Nor are these the only problems with Skinner's conviction. His court-appointed attorney, Harold Lee Comer, was a former prosecutor who had left office after pleading guilty to siphoning off seized assets in a drug case. The judge in Skinner's trial, a friend of Comer's, paid Comer a higher-than-usual fee—roughly equal to what Comer owed for his own misdeeds—to represent Skinner despite the fact that Comer had prosecuted Skinner in not one but two previous trials. And when the prosecution raised the issue of the two previous convictions in Skinner's sentencing, Comer didn't even object.

Skinner had already faced execution in March of 2010, when Texas Governor Rick Perry refused to grant him a stay so the evidence could be tested, even after an Arizona lab offered to perform the tests for free. Skinner was 47 minutes away from execution when the Supreme Court granted him a stay.

Last year, the Supreme Court stopped Rick Perry from executing
Hank Skinner without DNA testing being performed. That testing
still has not been done, and yet Skinner is scheduled to die on
November 9. What higher authority can Skinner appeal
to now? (photo by iowapolitics.com)
And here we are, 19 months later, just over 2 weeks from executing Skinner, and we still don't know whose DNA is on the murder weapon, or in the rape kit taken from Busby's body, or on the blood-stained windbreaker that was left at the scene. Witnesses say the windbreaker matched one often worn by an uncle of Busby's who appears to have followed her home from a party the night of her death and who friends say had raped her in the recent past.

Again, why would the state of Texas not perform the tests? If Skinner is in fact guilty, the tests will only prove it. If he's innocent, as he's claimed all along, why would the state want to execute an innocent man? Even if you assume anyone put on trial must be guilty of something, whether or not it's the crime they're being charged with, executing the wrong person means the guilty party is still at large. That fact alone should give even those who aren't swayed by abstract principles pause.

Cases like Skinner's and Troy Davis's to me make it abundantly clear that the death penalty as practiced in this country is not about "justice" or providing "closure" to the families of victims or any of the comforting platitudes spouted by its apologists and is really about protecting the records of prosecutors and keeping verdicts from being overturned even if it means executing innocent people.

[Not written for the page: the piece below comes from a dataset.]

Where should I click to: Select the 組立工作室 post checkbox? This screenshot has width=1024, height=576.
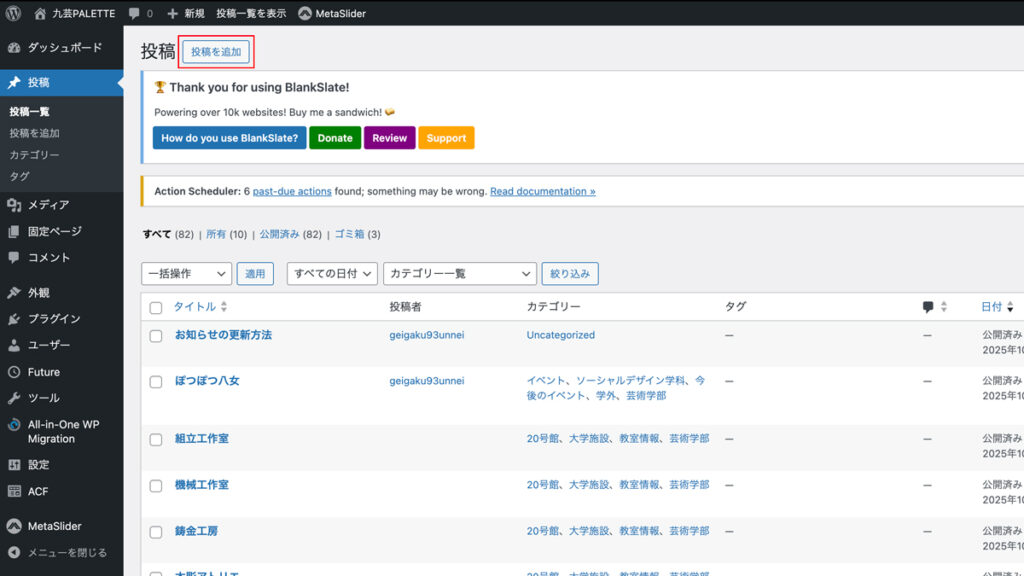(x=156, y=440)
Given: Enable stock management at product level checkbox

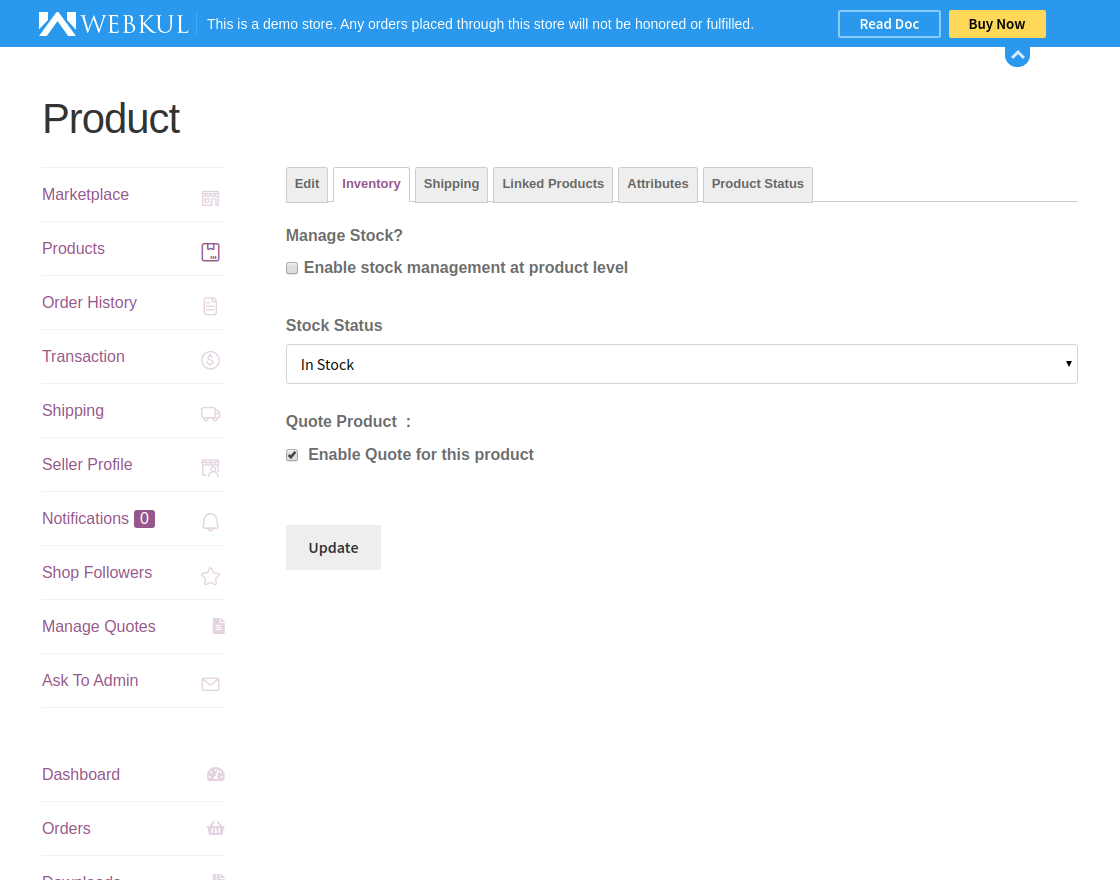Looking at the screenshot, I should [x=292, y=268].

As Radley Balko writes in The Agitator:
It's one thing to consider all of the evidence, find it unconvincing, and then proceed with an execution despite strong disagreement from the suspect's supporters. It's a whole other level of moral culpability to deliberately remain ignorant about evidence that could definitively establish guilt or innocence.

I have no idea if Hank Skinner is guilty. Neither does the state of Texas. The difference is that I and anyone with a lick of conscience would prefer we find out before the man is put to death.
Seems that Texas officials would just rather not know.

Which brings me once again to Jason Pleau. Yes, Jason Pleau is a murderer, a confessed murderer. But the only reason he's facing the death penalty is because he committed the crime on the property of a bank. Now, last time I checked, banks were privately owned and we hadn't nationalized them, but federal prosecutors claim jurisdiction in the case because the bank's deposits are insured by the Federal Deposit Insurance Corporation. So does that mean if you kill someone in their home and their mortgage is insured by Fannie or Freddie, it's a federal crime? I don't see the logic. No, I think what it really comes down to is that our government protects money over people. And that's just as wrong as can be.